Here is a typical how a typical Texas Hold'em hand goes:

  • Blinds: The small and the big blind are posted.
  • Pocket Cards – The dealer deals the pocket cards – these are two face-down cards that only the player is able to see;
  • 1st Betting Round – the player to the left of the begins the betting round. Players fold, call or raise, with a maximum of the lower table stake (e.g. $5 in a $5/$10 game).
  • The Flop – the dealer deals three cards, face-up; everybody sees these cards, and can use them to make the highest poker hand.
  • 2nd Betting Round – same as in the 1st betting round.
  • The Turn – the fourth community card is dealt face-up.
  • 3rd Betting Round – Similar to the 1st and 2nd betting rounds, but the betting limit is set to the higher limit of the table stake (e.g. $10 in a $5/$10 game).
  • The River – the fifth community card is dealt face-up.
  • 4th Betting Round – the final betting round, with the same rules as the 3rd betting round.
  • The Showdown – all remaining players show their hand, and the pot goes to the highest hand – this is made up of the pocket cards and/or any of the community cards. If players have equal ranking hands, the pot is split. If you prefer not to show your hand you can opt to "muck" at this stage, which simply means to fold your cards.

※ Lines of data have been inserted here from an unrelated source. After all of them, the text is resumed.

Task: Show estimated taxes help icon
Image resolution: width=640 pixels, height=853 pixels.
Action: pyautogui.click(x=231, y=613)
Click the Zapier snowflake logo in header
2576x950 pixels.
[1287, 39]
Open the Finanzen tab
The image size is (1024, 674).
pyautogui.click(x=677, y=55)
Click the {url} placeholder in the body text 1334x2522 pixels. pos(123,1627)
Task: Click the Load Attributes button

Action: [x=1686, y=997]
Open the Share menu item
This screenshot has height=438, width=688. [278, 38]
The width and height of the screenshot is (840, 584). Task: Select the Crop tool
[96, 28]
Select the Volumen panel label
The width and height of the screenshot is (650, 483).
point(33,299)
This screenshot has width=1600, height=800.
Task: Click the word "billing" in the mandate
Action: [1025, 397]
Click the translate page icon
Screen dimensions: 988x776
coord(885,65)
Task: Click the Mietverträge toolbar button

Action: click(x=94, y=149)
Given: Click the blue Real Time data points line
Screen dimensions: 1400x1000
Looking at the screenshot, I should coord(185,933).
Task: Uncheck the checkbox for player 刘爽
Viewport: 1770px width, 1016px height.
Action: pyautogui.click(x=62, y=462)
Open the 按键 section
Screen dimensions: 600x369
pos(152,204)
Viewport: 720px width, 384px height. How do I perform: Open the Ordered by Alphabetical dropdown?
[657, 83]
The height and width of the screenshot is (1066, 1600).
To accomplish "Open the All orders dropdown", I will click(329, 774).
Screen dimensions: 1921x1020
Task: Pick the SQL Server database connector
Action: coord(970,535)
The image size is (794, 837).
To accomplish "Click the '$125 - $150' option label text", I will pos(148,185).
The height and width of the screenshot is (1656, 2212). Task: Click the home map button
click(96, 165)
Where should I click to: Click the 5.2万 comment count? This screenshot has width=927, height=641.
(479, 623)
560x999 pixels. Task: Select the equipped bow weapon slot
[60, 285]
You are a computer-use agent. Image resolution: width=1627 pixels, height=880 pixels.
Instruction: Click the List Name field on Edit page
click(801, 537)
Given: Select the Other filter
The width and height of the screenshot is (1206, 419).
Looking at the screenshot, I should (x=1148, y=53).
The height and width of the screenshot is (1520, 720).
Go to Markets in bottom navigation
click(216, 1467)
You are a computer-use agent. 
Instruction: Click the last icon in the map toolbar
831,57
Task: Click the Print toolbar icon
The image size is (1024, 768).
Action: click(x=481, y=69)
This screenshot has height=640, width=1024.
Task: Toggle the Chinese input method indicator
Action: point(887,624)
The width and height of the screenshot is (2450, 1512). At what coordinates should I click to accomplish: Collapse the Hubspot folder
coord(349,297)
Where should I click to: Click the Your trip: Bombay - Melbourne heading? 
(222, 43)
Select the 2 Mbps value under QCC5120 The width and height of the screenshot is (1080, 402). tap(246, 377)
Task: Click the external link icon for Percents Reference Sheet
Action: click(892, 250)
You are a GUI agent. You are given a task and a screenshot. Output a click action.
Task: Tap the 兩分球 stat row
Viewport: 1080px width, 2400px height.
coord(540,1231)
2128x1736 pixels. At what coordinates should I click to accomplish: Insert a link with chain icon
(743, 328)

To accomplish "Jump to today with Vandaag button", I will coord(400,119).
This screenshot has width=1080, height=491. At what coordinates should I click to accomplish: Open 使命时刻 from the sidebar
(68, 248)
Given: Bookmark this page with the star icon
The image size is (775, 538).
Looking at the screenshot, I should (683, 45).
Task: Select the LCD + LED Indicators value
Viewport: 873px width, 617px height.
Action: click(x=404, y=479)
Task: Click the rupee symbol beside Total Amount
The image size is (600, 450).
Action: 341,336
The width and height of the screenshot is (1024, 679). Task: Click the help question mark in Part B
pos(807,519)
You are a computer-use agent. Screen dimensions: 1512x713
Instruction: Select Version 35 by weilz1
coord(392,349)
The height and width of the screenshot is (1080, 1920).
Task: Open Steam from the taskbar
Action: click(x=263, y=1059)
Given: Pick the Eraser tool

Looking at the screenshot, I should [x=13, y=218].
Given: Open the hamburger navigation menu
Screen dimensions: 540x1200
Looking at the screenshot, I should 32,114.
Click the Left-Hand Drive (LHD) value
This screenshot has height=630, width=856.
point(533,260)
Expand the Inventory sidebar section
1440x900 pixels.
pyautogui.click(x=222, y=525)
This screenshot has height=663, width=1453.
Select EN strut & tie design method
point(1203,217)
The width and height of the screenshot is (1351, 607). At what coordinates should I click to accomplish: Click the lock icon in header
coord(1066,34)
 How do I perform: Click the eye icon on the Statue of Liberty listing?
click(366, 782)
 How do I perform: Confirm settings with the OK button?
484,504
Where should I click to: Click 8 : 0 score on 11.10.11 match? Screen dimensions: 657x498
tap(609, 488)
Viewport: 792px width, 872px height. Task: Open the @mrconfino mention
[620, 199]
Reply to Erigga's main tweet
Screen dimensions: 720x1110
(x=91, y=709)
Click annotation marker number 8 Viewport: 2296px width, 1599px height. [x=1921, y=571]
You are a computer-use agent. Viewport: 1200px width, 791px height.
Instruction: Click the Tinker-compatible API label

After this, play starts over, and the button moves one seat to the left.

These basic guidelines do little to tell us what Hold’em is all about. One top player, Dan Harrington, emphasizes that all poker is a betting/people game. The cards are just used to keep track of where each player stands. This is definitely the case with Texas Hold’em. As you start on your learning path in Hold’em, remember it’s not really about the cards.